Data from these spacecraft also support a broad range of environmental monitoring applications including weather analysis and forecasting, climate research and prediction, ocean dynamics research, volcanic eruption monitoring, and forest fire detection. Additionally, POES satellites – and NOAA’s Geostationary Operational Environmental Satellite (GOES) satellites – carry two search and rescue instruments that are used internationally for locating ships, aircraft, and people in distress. The use of satellites in search and rescue has been instrumental in saving more than 24,500 lives since the inception of the Search and Rescue Satellite-Aided Tracking (SARSAT) system.

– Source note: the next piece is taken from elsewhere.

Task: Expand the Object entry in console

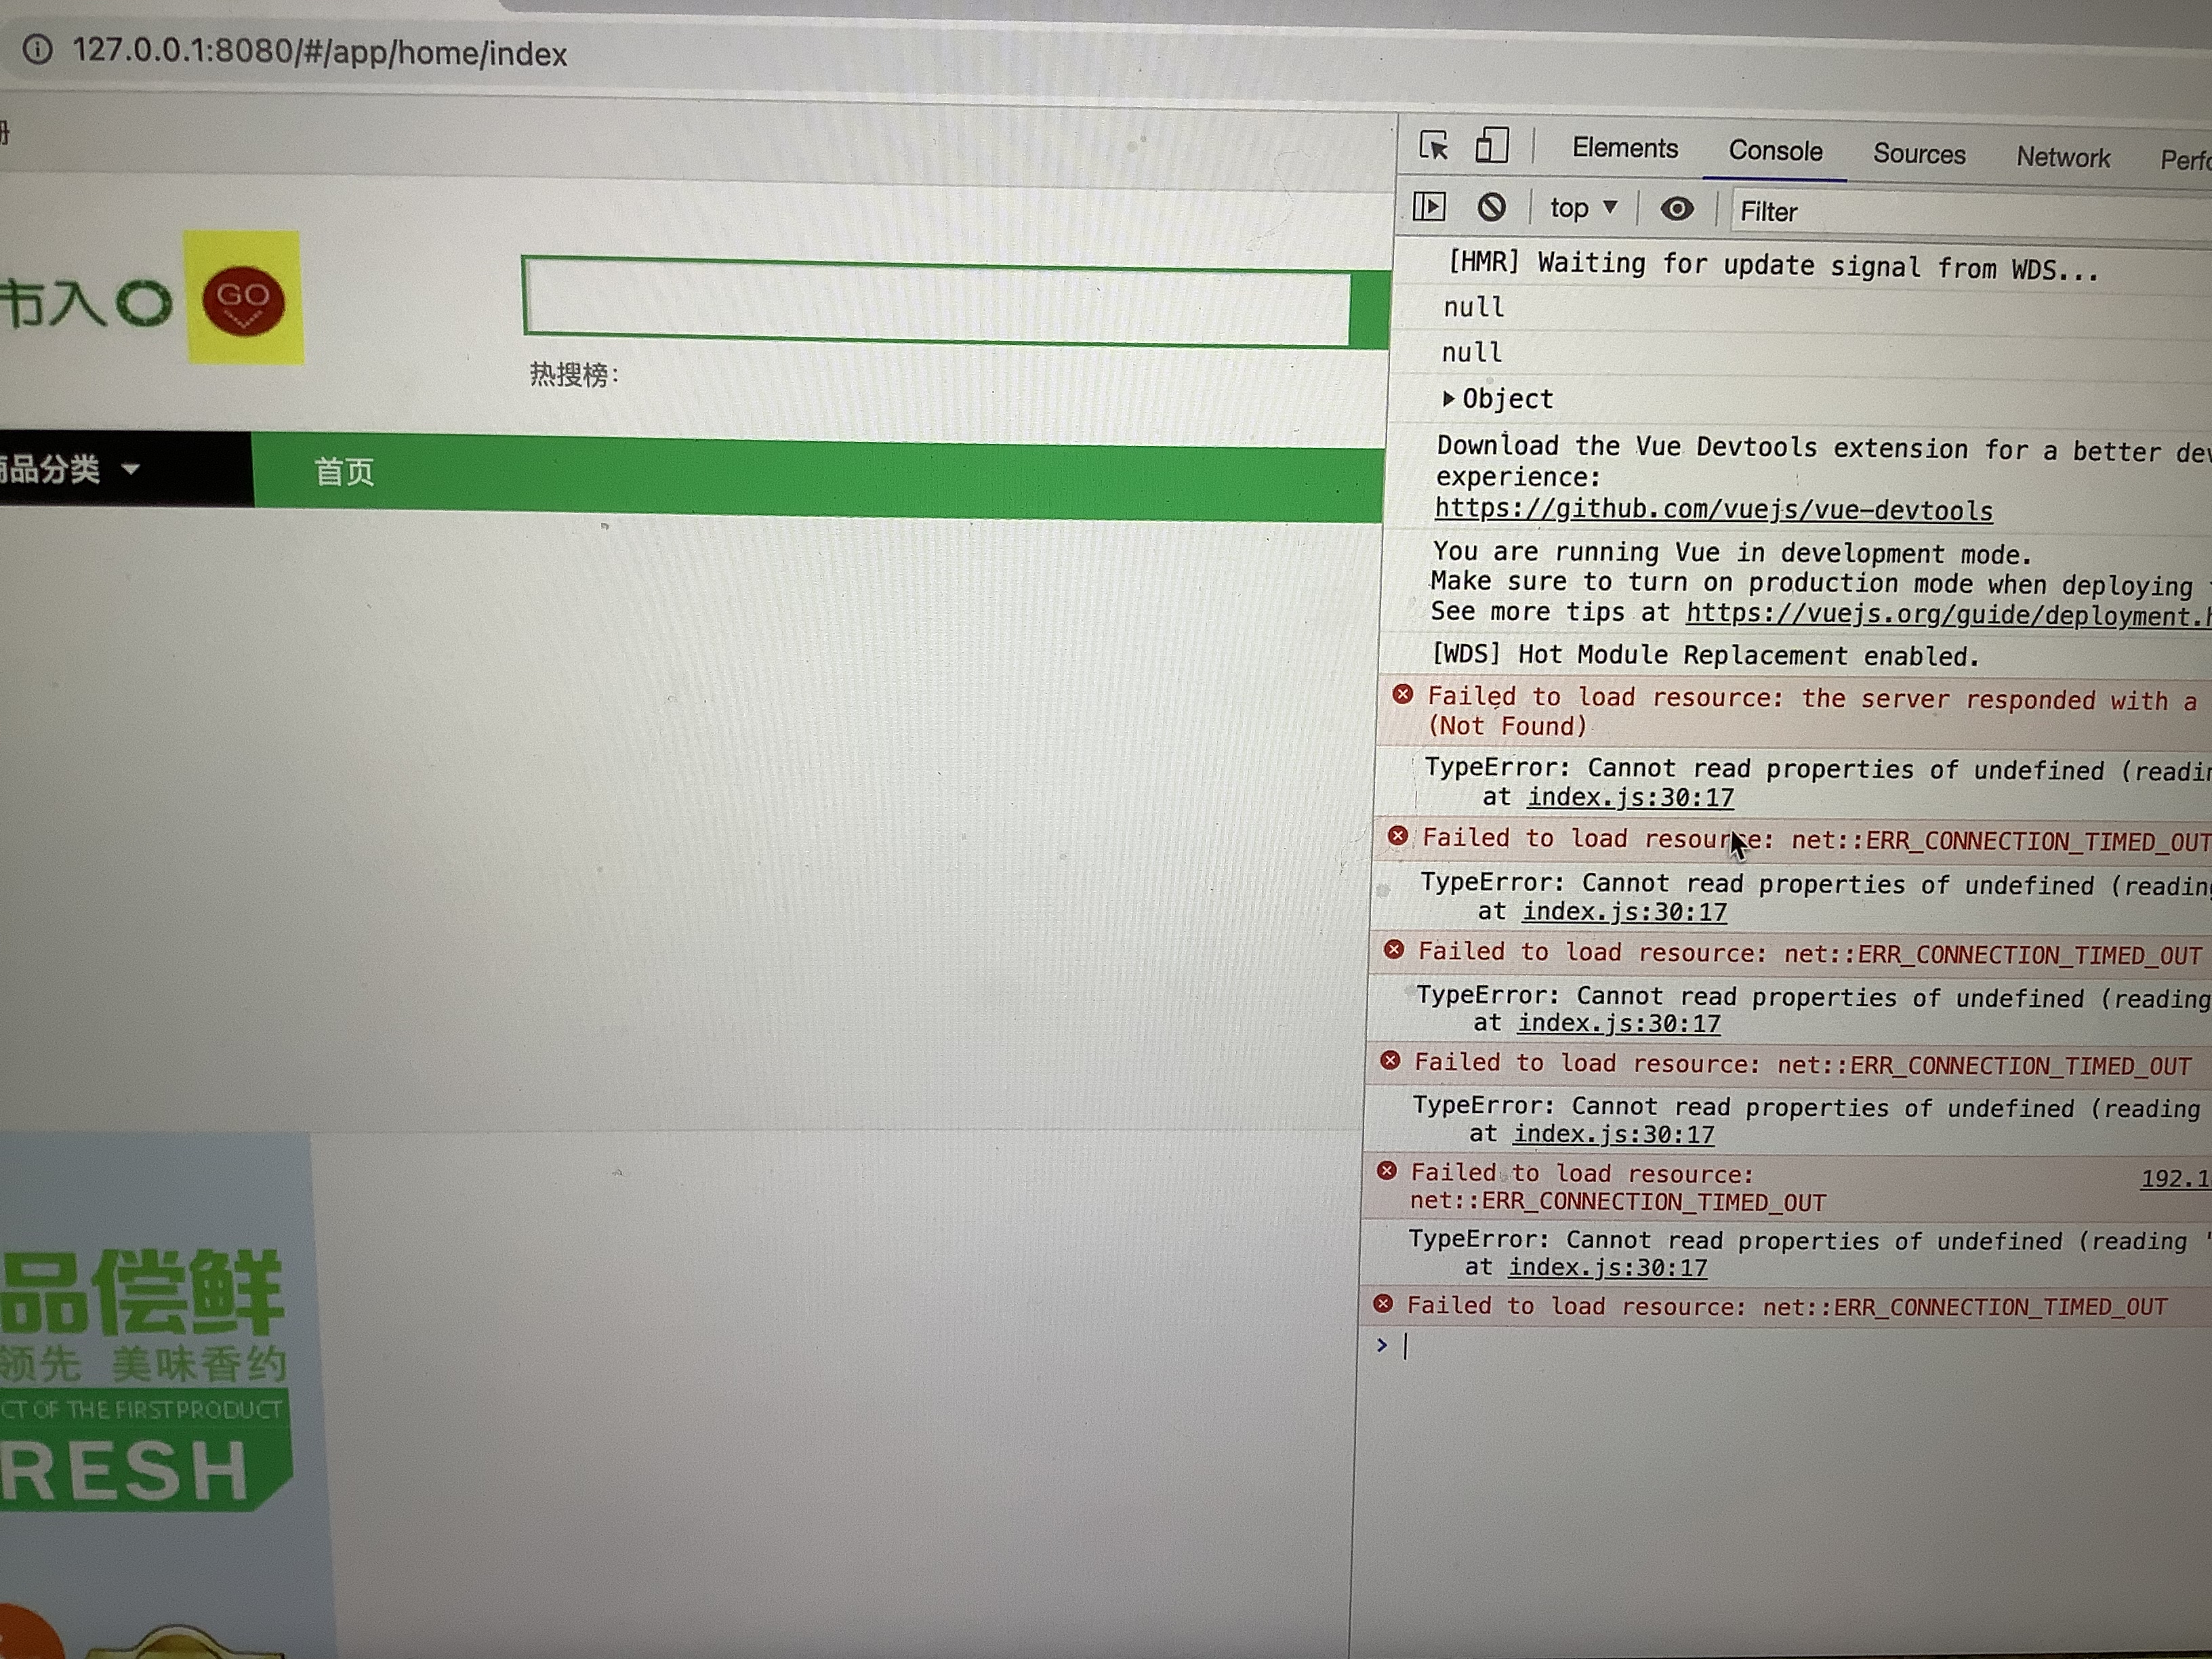Action: click(x=1448, y=398)
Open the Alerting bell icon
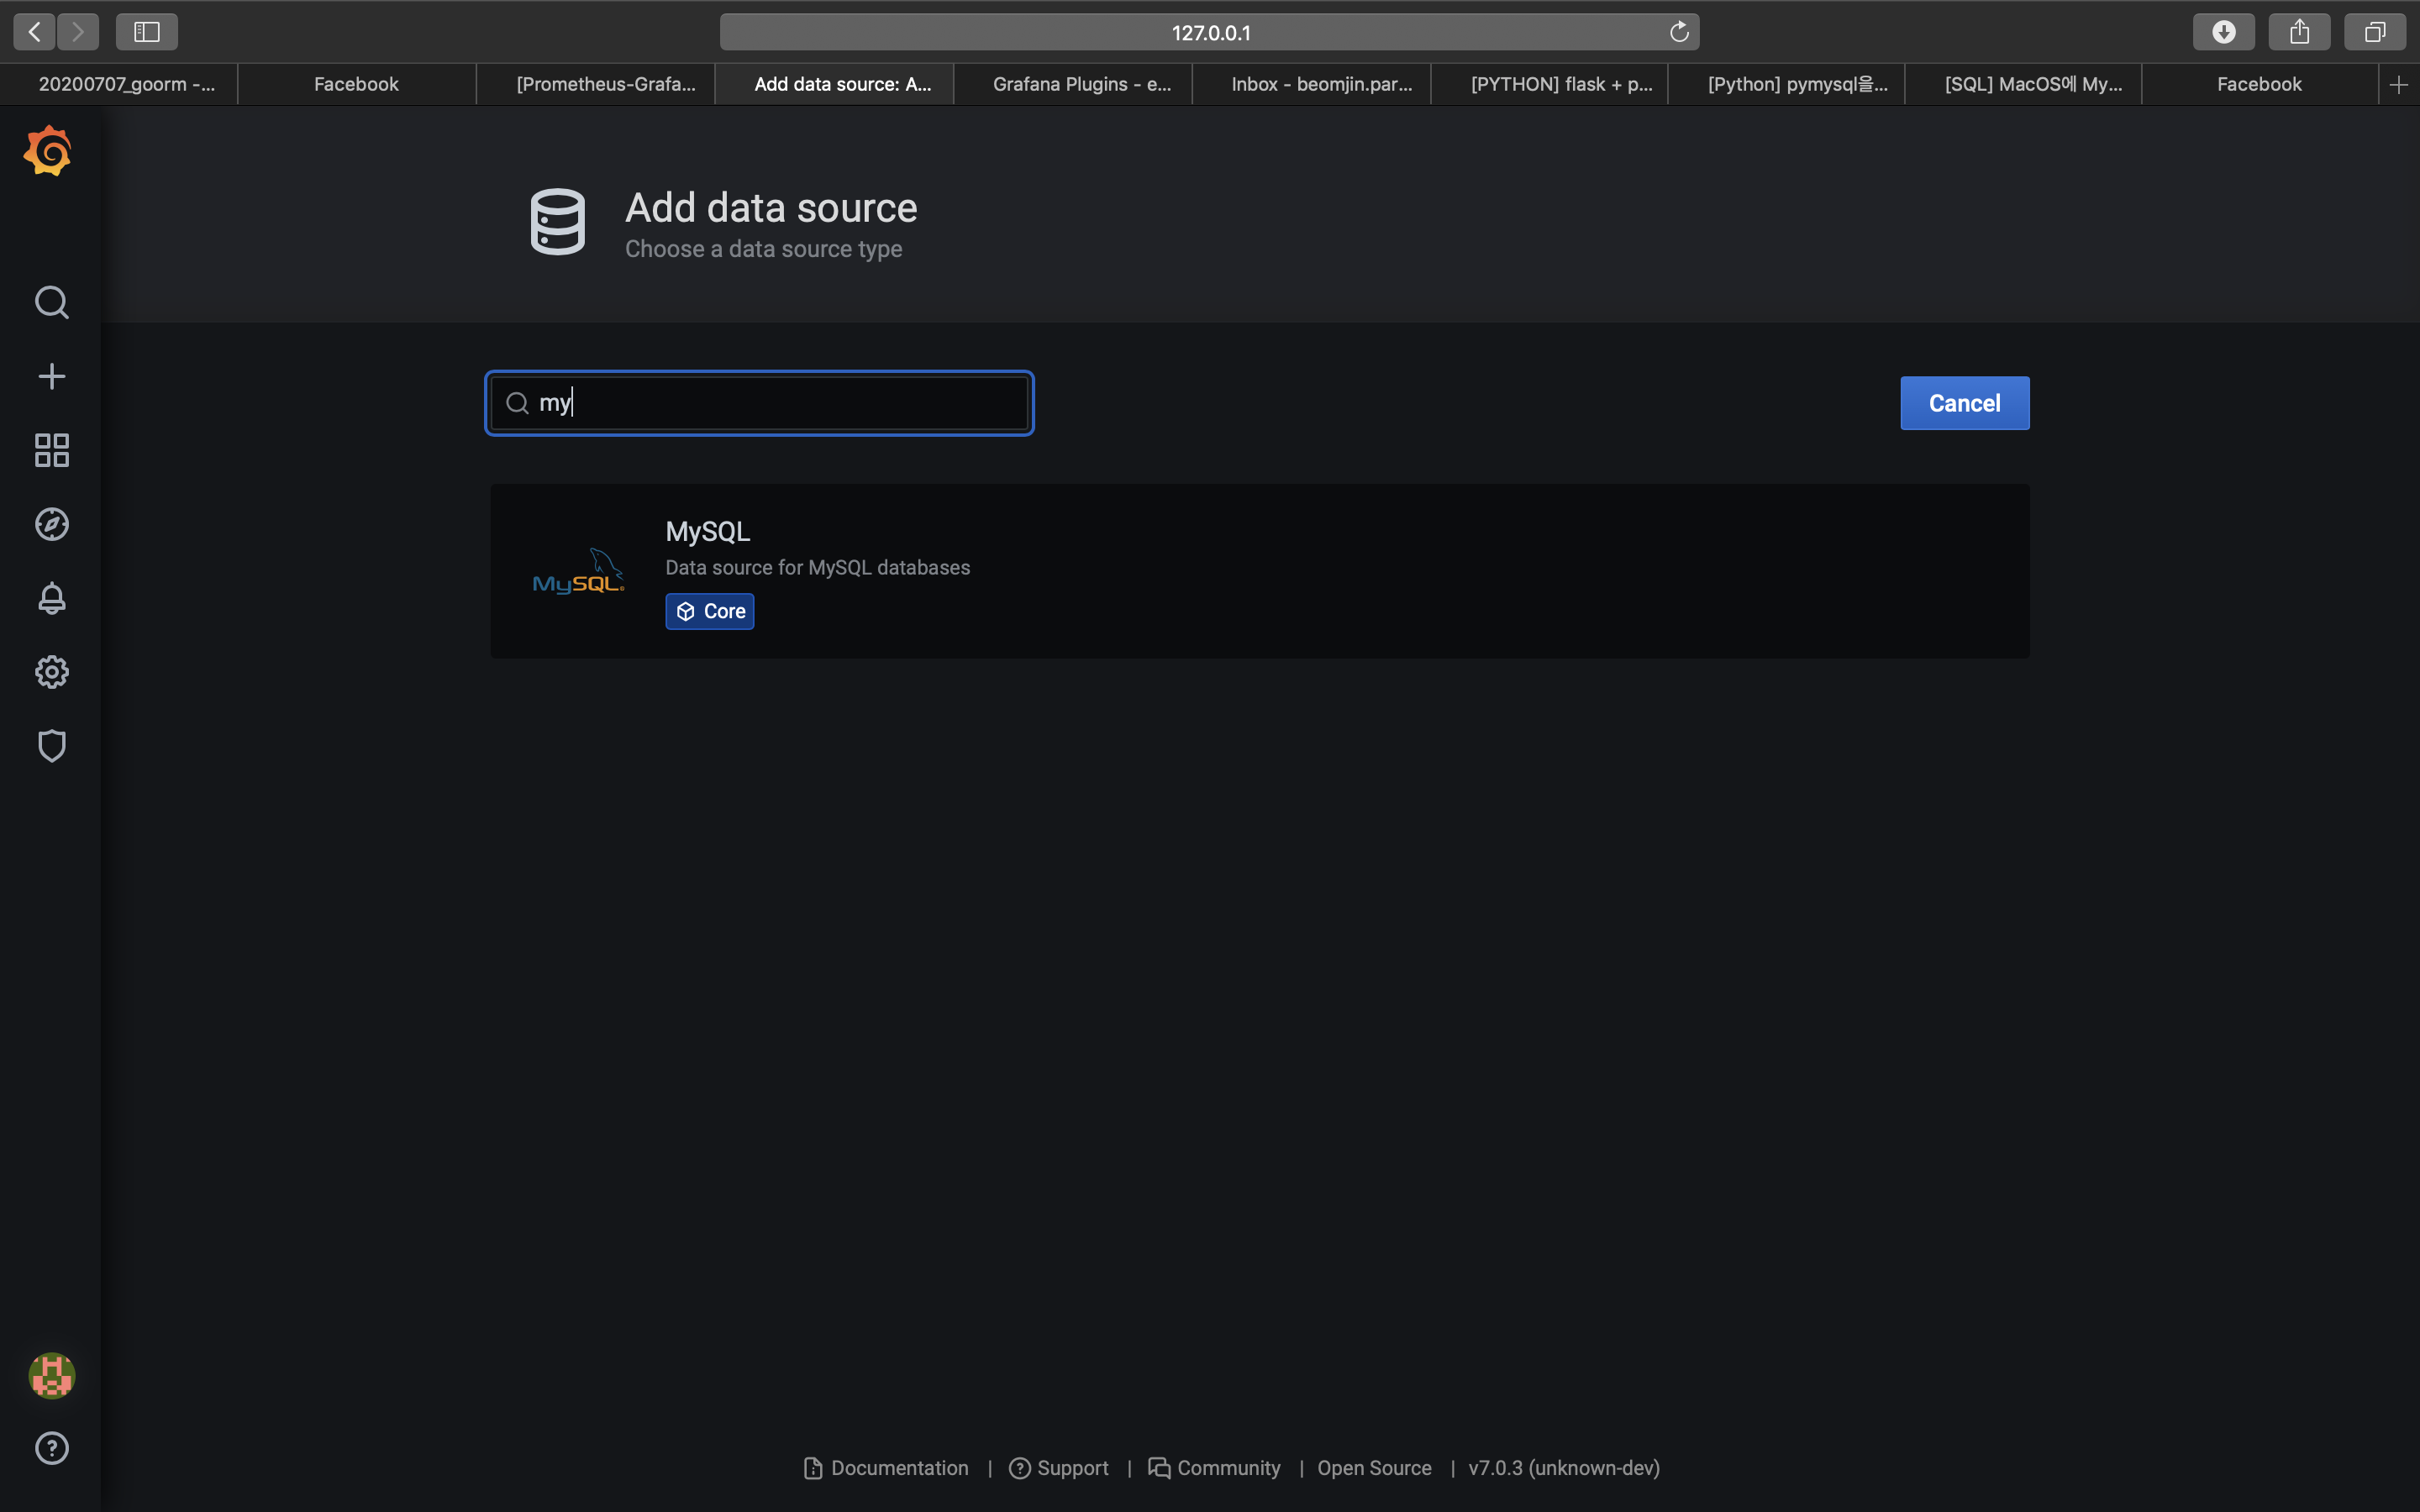This screenshot has width=2420, height=1512. click(51, 598)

POES satellites also collect data from remote platforms and provide direct broadcast of environmental data worldwide.

NASA’s Goddard Space Flight Center, in Greenbelt, Md., is responsible for the procurement, development, launch services, and verification of the POES spacecraft, instruments, and unique ground equipment. Following spacecraft launch, Goddard is responsible for satellite health and safety during a comprehensive on-orbit verification period that lasts 45 days. Following satellite checkout, NASA turns operational control over to NOAA, which operates the satellites from its Satellite Operations Control Center along with the nation’s other environmental satellites.

NOAA’s environmental satellite system is composed of two types of satellites: POES for global, long-term forecasting and environmental monitoring; and GOES for national, regional, short-range warning and “now-casting.” Lockheed Martin and its heritage companies built all of the POES satellites going back to the very first weather satellite launch on April 1, 1960, and is currently developing the next generation GOES-R satellite system, with a first launch set for 2015. Both GOES and POES are necessary for providing a complete global weather monitoring system.

LMSSC is a major operating unit of Lockheed Martin Corporation, designs and develops, tests, manufactures and operates a full spectrum of advanced-technology systems for national security and military, civil government and commercial customers. Chief products include human space flight systems; a full range of remote sensing, navigation, meteorological and communications satellites and instruments; space observatories and interplanetary spacecraft; laser radar; ballistic missiles; missile defense systems; and nanotechnology research and development.